Kollar Kotelly: But if somebody decides to knock it out, you're not there, right, so you have no way of responding?
And then, shortly thereafter, there was this exchange between Beeney, the civil rights lawyer, and Andino, the witness.
Beeney: Ms. Andino, just to follow up a little bit on some of the Court's questions. If my reasonable impediment is I have no transportation to the county seat, I have to get to the county seat to defend that, right?
Andino: Not unless it's challenged.
Beeney: Well, if it's challenged, the only way I can defend it is to get to the county seat, which might suggest to a county commissioner that a lack of transportation reasonable impediment is false, since you're standing in front of me trying to defend your ballot.
Beeney: Now, again, just to follow up on a couple of the Court's questions. At the polls there are people representing the candidates, right?
Andino: Yes, we have poll watchers.
Beeney: And so if I was a poll watcher, I get to watch what goes on at the table, the check-in table where all this is happening, right?
Beeney: And if I wanted to, for whatever reason I may have, I could write down the name of every African American who voted by reasonable impediment and show up on Friday and challenge every one of those if I wanted to, right?
Beeney: And there's no way that our hypothetical African American voter who's getting challenged would have any idea in the world that that's what's happening, is that correct?
Andino: That's correct.
Kollar-Kotelly: So the poll watchers have access to the names?
Andino: The poll watchers are there to watch the process, and they can come over and look at the voter registration list and the poll list.
Got all that? Registered voters who cannot travel to get their new identification cards in the first place, and who, when voting, declare they could not do so, then have to try to travel to the county seat to defend their vote after receiving notice in the mail between Tuesday and Thursday that their votes may or may not be challenged. Judge Kollar-Kotelly's point about these restrictions being in place today is instructive -- there will be far more "provisional ballots" under the new law than there are now.

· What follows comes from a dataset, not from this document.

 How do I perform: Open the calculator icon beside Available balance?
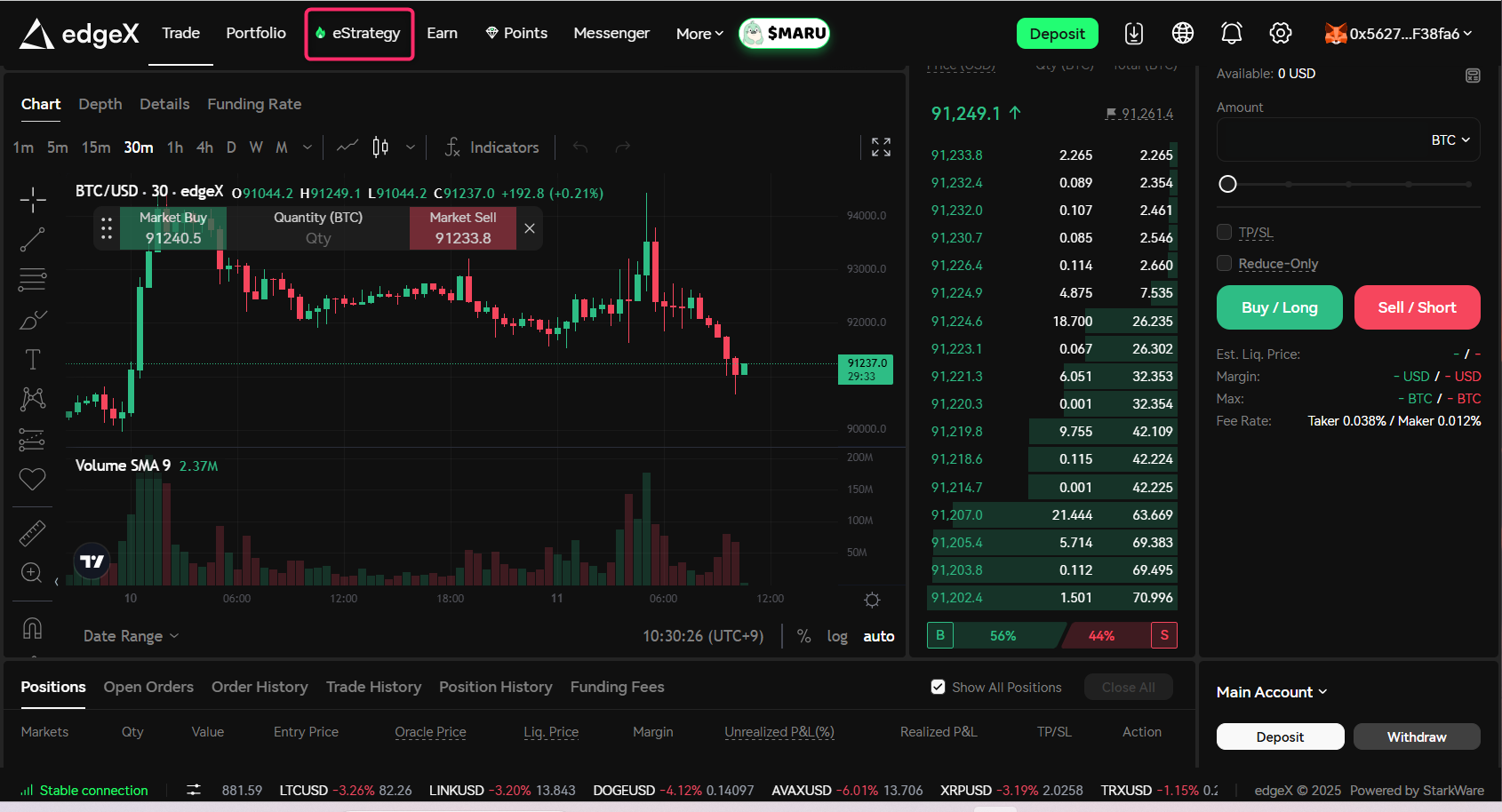[x=1473, y=76]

The new law practically begs partisan poll watchers to challenge every such provisional ballot so as to place the burden on the registered voter to twice prove his or her voting rights. And that's the whole point of the law. Many voters will have their "reasonable impediments" refused by untrained local election officials. And for those voters who somehow pass that discretionary test, there will be the provisional challenges later in the week, challenges structured so as to deny the voter a reasonable right to be heard.
This isn't about protecting against voter fraud. This is all about taking away the vote from minorities, the poor, and the ill -- taking it away from people who have voted without incident for decades. It's not Andino's fault. She's just the poor bureaucrat left to try to explain the inexplicable: how all of this could come to pass in the United States of America 50 years after passage of the Voting Rights Act.